De leur côté, les CAF ont mis en place, en 2014, « les rendez-vous des droits ». Objectifs ? Examiner avec les allocataires leur éligibilité aux aides et prestations de la branche famille, mais aussi à la CMU, aux aides locales, aux prestations chômage… Selon une étude de la direction de la recherche, des études, de l’évaluation et des statistiques (Drees) en 2016, ce dispositif se révèle efficace. En 2016, plus de 250 000 rendez-vous ont été menés, soit plus du double de l’objectif initial (100 000 rendez-vous par an). En mars de la même année, 63 % des personnes reçues ont ouvert au moins un nouveau droit. 40 % d’entre elles l’ont fait dans les trois mois qui ont suivi et 13 % au-delà de ce délai. En revanche, « pour une personne sur cinq, au moins une des démarches administratives évoquées pendant le rendez-vous n’a pas été poursuivie », précisent Laura Castell et Etienne Perron-Bailly, auteurs de l’étude.

Selon le baromètre de l’Odenore, 1 assuré sur 4 fréquentant les sites d’accueil de l’assurance maladie déclare rencontrer des difficultés pour se soigner. Ces difficultés peuvent entraîner le report des soins ou leur abandon total, pendant plusieurs mois voire parfois des années. Face à ce constat, après une première expérimentation probante, en novembre 2014, menée dans le Gard, un dispositif de lutte contre le renoncement aux soins (la plateforme d’intervention départementale pour l’accès aux soins et à la santé – PFIDASS) a été déployé, à travers trois vagues successives, dans les caisses primaires d’assurance maladie. Il s’agit d’« identifier, en coopération étroite avec les acteurs médico-sociaux de l’assurance maladie et les partenaires institutionnels et associatifs du tissu local, les personnes en situation de renoncement aux soins pour leur proposer des solutions personnalisées et les accompagner jusqu’à ce que les soins nécessaires soient réalisés », explique la Caisse nationale d’assurance maladie. « Au total, depuis la première expérimentation, 35 433 assurés ont bénéficié de ce dispositif, soit une moyenne de 325 assurés pris en charge chaque semaine en France. Parmi les accompagnements clôturés, près d’un dossier sur deux a abouti à une réalisation des soins, 12 701 assurés ont vu leurs droits ouverts, 6 030 ont été mieux orientés dans le système de soins, 4 480 ont bénéficié d’un accompagnement financier, et 1 392 assurés ont pu bénéficier d’une orientation vers un partenaire. »

Plan « pauvreté »

Présenté en septembre dernier, le plan de prévention et de lutte contre la pauvreté comprend une série de mesures pour lutter contre le non-recours.

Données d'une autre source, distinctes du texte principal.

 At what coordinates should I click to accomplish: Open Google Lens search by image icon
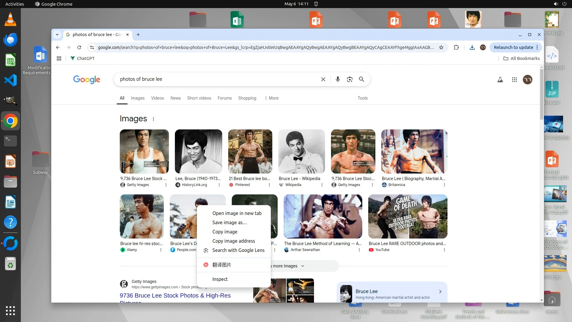tap(349, 79)
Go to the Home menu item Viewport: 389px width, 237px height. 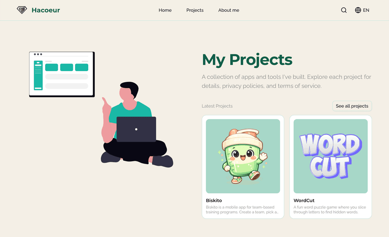pyautogui.click(x=165, y=10)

Dans une optique de simplification, Emmanuel Macron, le président de la République, entend remettre à plat le « maquis de minima sociaux » en instaurant, d’ici à 2020, un « revenu universel d’activité », fusion « du plus grand nombre possible de prestations sociales » et entièrement à la responsabilité de l’Etat. En janvier dernier, un rapporteur général à la réforme du revenu universel, auprès du ministère des Solidarités et de la Santé, a été nommé et doit rendre ses travaux au Premier ministre avant la fin de l’année 2019. Le plan comprend également le développement des référents de parcours ou des « accueils sociaux inconditionnels », déjà amorcés sous le précédent quinquennat. Et qui seront généralisés à l’échelle nationale au travers des centres sociaux ou d’associations agréées. Des expérimentations de « territoires zéro non-recours » seront également lancées. Les associations ont, toutefois, regretté que la domiciliation, « la première porte d’entrée en matière d’accès aux droits », soit absente de la stratégie nationale de prévention et de lutte contre la pauvreté, ainsi que du plan national pour un numérique inclusif.

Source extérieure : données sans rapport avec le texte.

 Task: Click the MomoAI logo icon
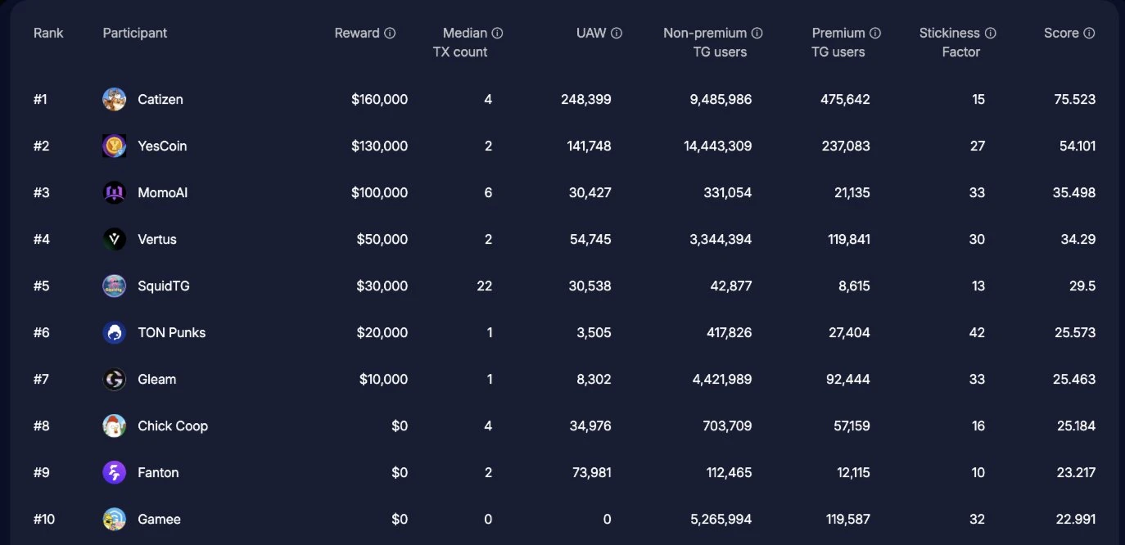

Comme le souligne l’Odenore, si le non-recours aux droits sociaux constitue une économie budgétaire pour l’Etat à court terme, il a un coût social à plus long terme. Mais l’observatoire reconnaît que, pour l’heure, le développement de la mesure du coût économique du non-recours « est le principal angle mort dans la connaissance du phénomène ».

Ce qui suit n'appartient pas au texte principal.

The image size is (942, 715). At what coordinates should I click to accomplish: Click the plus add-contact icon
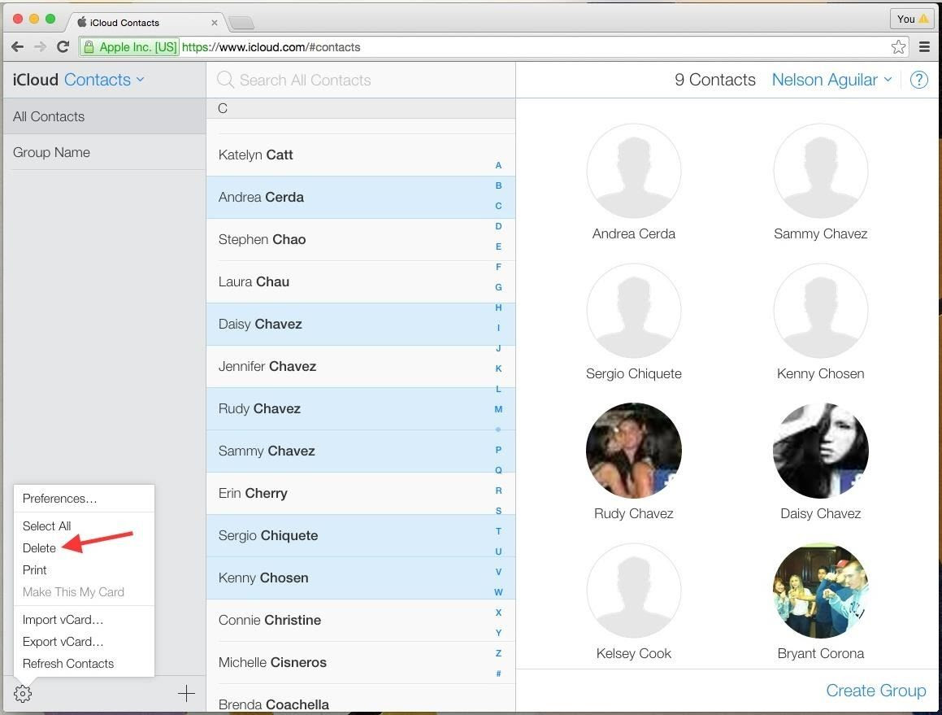point(186,693)
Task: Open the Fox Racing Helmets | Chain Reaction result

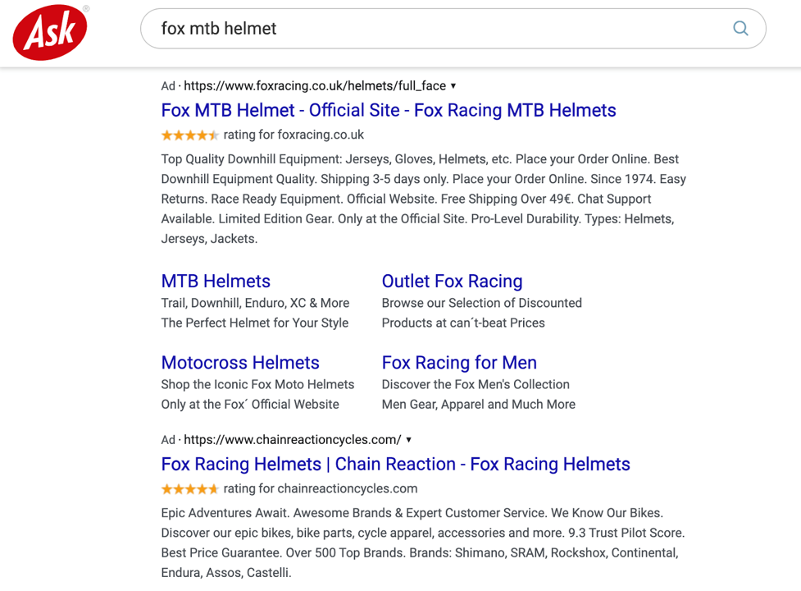Action: [395, 465]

Changement de postures professionnelles

Dans sa contribution à la stratégie à la concertation sur une stratégie de prévention et de lutte contre la pauvreté des enfants et des jeunes, en février 2018, l’Observatoire des non-recours aux droits et services note la nécessité de mieux former les travailleurs sociaux. « Un des freins qui expliquent pourquoi la lutte contre le non-recours est encore timide tient au changement de postures professionnelles que cela engage (détecter les droits, passer de l’information à l’explication des droits, travailler en coopération avec des acteurs locaux…) et à la sensibilisation très variable selon les acteurs et les territoires. La formation et la préparation des futurs professionnels (ou des professionnels actuels) apparaissent ainsi centrales pour une meilleure prise en compte du non-recours dans leurs pratiques, au-delà de l’accès aux droits sur lequel ils sont déjà formés. »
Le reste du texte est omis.